Entries taken from a collection
---------------

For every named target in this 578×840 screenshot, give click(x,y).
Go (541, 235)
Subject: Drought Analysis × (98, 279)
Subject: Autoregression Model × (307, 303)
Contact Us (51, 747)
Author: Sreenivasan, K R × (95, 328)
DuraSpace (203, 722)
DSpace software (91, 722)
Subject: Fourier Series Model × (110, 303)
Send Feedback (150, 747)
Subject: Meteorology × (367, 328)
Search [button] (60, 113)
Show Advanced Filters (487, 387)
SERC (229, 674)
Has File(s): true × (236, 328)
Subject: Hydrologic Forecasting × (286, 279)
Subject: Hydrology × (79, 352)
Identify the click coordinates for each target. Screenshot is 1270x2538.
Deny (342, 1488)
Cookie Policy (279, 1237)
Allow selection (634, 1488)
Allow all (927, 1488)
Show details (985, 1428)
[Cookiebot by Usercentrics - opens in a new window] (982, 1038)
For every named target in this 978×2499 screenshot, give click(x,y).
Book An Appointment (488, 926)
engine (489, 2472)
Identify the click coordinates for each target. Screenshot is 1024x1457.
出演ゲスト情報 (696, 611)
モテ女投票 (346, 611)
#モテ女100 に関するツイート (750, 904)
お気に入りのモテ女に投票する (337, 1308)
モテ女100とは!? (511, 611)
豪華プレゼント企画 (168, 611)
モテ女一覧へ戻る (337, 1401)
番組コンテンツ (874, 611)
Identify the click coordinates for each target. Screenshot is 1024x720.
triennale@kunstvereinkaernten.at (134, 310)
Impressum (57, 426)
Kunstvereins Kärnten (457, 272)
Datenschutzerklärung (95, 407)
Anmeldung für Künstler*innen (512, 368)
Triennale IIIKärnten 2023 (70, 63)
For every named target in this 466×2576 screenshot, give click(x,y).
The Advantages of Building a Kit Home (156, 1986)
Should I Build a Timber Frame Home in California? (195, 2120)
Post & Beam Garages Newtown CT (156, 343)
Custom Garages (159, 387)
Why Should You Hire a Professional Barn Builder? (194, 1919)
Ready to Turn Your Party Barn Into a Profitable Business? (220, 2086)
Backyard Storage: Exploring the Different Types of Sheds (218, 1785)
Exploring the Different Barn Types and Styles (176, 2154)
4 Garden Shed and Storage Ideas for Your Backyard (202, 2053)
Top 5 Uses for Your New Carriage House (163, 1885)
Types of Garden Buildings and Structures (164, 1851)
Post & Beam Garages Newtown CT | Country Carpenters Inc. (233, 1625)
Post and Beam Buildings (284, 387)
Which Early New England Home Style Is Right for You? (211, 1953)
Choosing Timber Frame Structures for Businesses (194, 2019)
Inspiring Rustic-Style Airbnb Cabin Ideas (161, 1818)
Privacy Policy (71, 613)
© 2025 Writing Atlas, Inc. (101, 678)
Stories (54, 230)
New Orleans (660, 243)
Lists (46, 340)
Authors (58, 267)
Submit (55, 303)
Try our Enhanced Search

---------------

● **Short exercise**: Output the lines above as a numbered list, skipping any blank lines.

● **Answer to the exercise**:
1. For every named target in this 578×840 screenshot, give click(x,y).
2. Go (541, 235)
3. Subject: Drought Analysis × (98, 279)
4. Subject: Autoregression Model × (307, 303)
5. Contact Us (51, 747)
6. Author: Sreenivasan, K R × (95, 328)
7. DuraSpace (203, 722)
8. DSpace software (91, 722)
9. Subject: Fourier Series Model × (110, 303)
10. Send Feedback (150, 747)
11. Subject: Meteorology × (367, 328)
12. Search [button] (60, 113)
13. Show Advanced Filters (487, 387)
14. SERC (229, 674)
15. Has File(s): true × (236, 328)
16. Subject: Hydrologic Forecasting × (286, 279)
17. Subject: Hydrology × (79, 352)
18. Identify the click coordinates for each target. Screenshot is 1270x2538.
19. Deny (342, 1488)
20. Cookie Policy (279, 1237)
21. Allow selection (634, 1488)
22. Allow all (927, 1488)
23. Show details (985, 1428)
24. [Cookiebot by Usercentrics - opens in a new window] (982, 1038)
25. For every named target in this 978×2499 screenshot, give click(x,y).
26. Book An Appointment (488, 926)
27. engine (489, 2472)
28. Identify the click coordinates for each target. Screenshot is 1024x1457.
29. 出演ゲスト情報 (696, 611)
30. モテ女投票 (346, 611)
31. #モテ女100 に関するツイート (750, 904)
32. お気に入りのモテ女に投票する (337, 1308)
33. モテ女100とは!? (511, 611)
34. 豪華プレゼント企画 (168, 611)
35. モテ女一覧へ戻る (337, 1401)
36. 番組コンテンツ (874, 611)
37. Identify the click coordinates for each target. Screenshot is 1024x720.
38. triennale@kunstvereinkaernten.at (134, 310)
39. Impressum (57, 426)
40. Kunstvereins Kärnten (457, 272)
41. Datenschutzerklärung (95, 407)
42. Anmeldung für Künstler*innen (512, 368)
43. Triennale IIIKärnten 2023 (70, 63)
44. For every named target in this 466×2576 screenshot, give click(x,y).
45. The Advantages of Building a Kit Home (156, 1986)
46. Should I Build a Timber Frame Home in California? (195, 2120)
47. Post & Beam Garages Newtown CT (156, 343)
48. Custom Garages (159, 387)
49. Why Should You Hire a Professional Barn Builder? (194, 1919)
50. Ready to Turn Your Party Barn Into a Profitable Business? (220, 2086)
51. Backyard Storage: Exploring the Different Types of Sheds (218, 1785)
52. Exploring the Different Barn Types and Styles (176, 2154)
53. 4 Garden Shed and Storage Ideas for Your Backyard (202, 2053)
54. Top 5 Uses for Your New Carriage House (163, 1885)
55. Types of Garden Buildings and Structures (164, 1851)
56. Post & Beam Garages Newtown CT | Country Carpenters Inc. (233, 1625)
57. Post and Beam Buildings (284, 387)
58. Which Early New England Home Style Is Right for You? (211, 1953)
59. Choosing Timber Frame Structures for Businesses (194, 2019)
60. Inspiring Rustic-Style Airbnb Cabin Ideas (161, 1818)
61. Privacy Policy (71, 613)
62. © 2025 Writing Atlas, Inc. (101, 678)
63. Stories (54, 230)
64. New Orleans (660, 243)
65. Lists (46, 340)
66. Authors (58, 267)
67. Submit (55, 303)
68. Try our Enhanced Search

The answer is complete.